ティモンはそれで狙われたのだと分かるけれど、そんなローゼに誘惑されてあっさり落ちたのはティモン自身だというのに。
(カイン様とは大違い!)
「どうかした? リーファ」
「いえ、カイン様がローゼの誘惑に負けなくて良かったな、という事を改めて感じていました」
「リーファ……」
私がそう口にすると、カイン様がさっきよりも強く私を抱き寄せる。
「当たり前じゃないか! だって僕にはこんなにも可愛い可愛いリーファがいる」
「!」
また! カイン様ったら、なんて事を口にするの。
こんな時なのに頬に熱が集まって来てしまう。
「こんなに小柄な身体であれだけの非道な暴力行為にも耐えて……」
「カイン様……?」
「性格は素直で真っ直ぐで健気で可愛らしいし……なのに努力家……」
「……あの?」
「時折見せてくれるようになった笑顔がまた……こんなの…………無理」
カイン様は物凄い早口だったので殆ど聞き取れなかった。
私が目を丸くしてカイン様を見つめていると、それに気付いたカイン様が軽く咳払いをする。

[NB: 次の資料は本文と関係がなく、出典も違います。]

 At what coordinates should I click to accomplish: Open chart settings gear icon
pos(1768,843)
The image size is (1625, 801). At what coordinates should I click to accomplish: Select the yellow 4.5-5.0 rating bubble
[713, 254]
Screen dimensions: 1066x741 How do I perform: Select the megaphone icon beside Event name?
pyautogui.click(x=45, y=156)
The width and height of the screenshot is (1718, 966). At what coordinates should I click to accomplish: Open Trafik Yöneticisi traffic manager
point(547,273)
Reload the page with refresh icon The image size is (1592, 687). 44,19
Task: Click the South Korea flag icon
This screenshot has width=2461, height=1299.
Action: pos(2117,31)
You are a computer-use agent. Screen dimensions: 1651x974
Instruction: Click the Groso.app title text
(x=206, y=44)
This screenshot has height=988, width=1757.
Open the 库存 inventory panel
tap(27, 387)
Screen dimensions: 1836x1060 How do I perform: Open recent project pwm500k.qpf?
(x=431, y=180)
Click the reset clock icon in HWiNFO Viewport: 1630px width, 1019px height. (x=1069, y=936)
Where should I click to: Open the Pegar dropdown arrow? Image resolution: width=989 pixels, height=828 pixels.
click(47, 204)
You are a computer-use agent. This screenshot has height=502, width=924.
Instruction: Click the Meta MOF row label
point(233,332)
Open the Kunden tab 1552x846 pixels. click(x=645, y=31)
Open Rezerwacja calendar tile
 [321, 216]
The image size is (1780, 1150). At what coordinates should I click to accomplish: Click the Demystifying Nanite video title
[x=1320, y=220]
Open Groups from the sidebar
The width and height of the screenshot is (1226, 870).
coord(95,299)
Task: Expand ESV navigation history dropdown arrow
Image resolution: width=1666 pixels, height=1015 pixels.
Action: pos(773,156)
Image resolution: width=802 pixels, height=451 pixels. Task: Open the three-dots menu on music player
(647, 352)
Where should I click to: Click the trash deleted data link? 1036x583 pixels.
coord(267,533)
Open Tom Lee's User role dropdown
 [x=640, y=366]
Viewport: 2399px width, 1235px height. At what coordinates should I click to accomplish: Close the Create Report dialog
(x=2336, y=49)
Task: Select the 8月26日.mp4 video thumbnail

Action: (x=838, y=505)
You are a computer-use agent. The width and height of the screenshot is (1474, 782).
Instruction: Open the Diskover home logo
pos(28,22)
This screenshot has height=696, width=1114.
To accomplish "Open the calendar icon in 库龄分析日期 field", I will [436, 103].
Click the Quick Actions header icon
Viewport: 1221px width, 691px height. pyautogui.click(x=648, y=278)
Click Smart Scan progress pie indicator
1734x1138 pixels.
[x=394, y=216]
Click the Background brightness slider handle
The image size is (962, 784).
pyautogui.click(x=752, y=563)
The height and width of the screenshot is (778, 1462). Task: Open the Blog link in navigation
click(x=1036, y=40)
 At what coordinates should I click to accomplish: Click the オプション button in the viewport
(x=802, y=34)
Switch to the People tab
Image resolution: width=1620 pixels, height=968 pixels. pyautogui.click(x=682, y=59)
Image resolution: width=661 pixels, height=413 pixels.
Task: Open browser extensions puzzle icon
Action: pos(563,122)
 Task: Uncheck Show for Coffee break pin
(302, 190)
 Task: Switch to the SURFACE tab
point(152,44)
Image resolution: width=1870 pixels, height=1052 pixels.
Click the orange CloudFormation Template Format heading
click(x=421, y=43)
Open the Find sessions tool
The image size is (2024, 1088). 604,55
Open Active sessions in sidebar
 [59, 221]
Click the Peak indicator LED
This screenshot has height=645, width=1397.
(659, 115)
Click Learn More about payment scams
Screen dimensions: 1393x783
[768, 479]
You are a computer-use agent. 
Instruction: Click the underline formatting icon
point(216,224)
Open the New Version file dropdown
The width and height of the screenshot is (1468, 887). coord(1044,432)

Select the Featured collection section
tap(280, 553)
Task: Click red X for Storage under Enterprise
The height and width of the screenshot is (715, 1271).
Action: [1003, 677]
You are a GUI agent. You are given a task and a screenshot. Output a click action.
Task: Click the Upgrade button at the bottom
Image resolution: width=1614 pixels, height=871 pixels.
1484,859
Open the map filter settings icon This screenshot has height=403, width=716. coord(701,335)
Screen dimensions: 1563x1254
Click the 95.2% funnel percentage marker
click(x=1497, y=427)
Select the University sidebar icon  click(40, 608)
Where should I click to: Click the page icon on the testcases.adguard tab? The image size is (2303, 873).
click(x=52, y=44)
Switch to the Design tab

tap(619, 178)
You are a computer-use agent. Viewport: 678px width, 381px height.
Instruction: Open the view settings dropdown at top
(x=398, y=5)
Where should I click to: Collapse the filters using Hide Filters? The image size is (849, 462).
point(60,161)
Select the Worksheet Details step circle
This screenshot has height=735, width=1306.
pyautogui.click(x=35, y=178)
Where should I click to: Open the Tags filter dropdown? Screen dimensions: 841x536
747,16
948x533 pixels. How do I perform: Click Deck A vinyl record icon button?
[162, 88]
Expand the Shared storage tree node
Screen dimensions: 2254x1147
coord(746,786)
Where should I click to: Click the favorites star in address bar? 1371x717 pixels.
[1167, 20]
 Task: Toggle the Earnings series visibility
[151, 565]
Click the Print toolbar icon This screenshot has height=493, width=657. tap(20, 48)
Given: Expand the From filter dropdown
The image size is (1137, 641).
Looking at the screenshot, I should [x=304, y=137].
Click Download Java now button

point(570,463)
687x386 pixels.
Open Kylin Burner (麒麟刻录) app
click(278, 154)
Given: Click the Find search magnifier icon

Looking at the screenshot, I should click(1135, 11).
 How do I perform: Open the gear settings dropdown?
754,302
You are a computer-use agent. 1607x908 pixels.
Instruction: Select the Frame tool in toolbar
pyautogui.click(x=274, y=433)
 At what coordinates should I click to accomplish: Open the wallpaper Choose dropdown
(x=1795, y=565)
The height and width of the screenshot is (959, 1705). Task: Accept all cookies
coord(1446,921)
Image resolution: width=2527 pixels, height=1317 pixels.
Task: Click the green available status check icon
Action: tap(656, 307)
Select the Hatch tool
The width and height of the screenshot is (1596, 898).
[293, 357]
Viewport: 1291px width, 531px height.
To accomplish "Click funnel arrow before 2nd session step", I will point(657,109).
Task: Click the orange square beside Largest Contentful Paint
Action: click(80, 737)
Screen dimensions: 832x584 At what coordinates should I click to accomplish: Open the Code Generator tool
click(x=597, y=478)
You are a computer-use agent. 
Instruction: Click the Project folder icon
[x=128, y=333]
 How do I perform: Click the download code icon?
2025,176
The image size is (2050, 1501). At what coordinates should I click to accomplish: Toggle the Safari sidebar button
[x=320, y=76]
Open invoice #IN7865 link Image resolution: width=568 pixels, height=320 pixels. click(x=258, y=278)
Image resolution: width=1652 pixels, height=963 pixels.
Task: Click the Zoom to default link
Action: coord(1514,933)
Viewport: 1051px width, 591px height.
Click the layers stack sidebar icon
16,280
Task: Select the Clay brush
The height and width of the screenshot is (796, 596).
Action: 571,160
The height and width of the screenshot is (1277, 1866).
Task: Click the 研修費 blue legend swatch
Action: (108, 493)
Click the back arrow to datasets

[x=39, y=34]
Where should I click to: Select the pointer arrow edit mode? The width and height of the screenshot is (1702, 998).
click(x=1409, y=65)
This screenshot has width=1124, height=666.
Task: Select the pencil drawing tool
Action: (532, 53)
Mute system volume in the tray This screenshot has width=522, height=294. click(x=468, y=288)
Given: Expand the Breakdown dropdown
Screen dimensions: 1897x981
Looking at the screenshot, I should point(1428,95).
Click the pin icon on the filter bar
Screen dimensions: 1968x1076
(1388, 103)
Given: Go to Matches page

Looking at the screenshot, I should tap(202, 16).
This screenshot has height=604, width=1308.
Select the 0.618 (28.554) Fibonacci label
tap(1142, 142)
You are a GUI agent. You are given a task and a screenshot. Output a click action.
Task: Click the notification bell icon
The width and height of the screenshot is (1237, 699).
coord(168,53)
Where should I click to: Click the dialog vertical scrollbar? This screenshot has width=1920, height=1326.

「───あ! コホン……とにかく、僕の愛しくて愛しくてたまらない婚約者は可愛いと言いたかっただけだよ」
「カイン様……」
あぁ、カイン様……さっさと終わらせて私の気持ちをあなたに伝えたい!
偽物ではなく……許されるなら本当の婚約者としてあなたの隣に立ちたいから。
その為にも今は見苦しい言い争いをしている二人をどうにかしないといけない。
ティモンはまだ、はっきりと自分の口で罪を認めていないもの……!
……そう思った時だった。
「……えぇい! さっきから黙って聞いていれば! どいつもこいつも……!」
そう叫んで割り込んで来たのは、
もしかしたらこの場で一番厄介で面倒なのかもしれない……ティモンの父親、モズレー伯爵だった。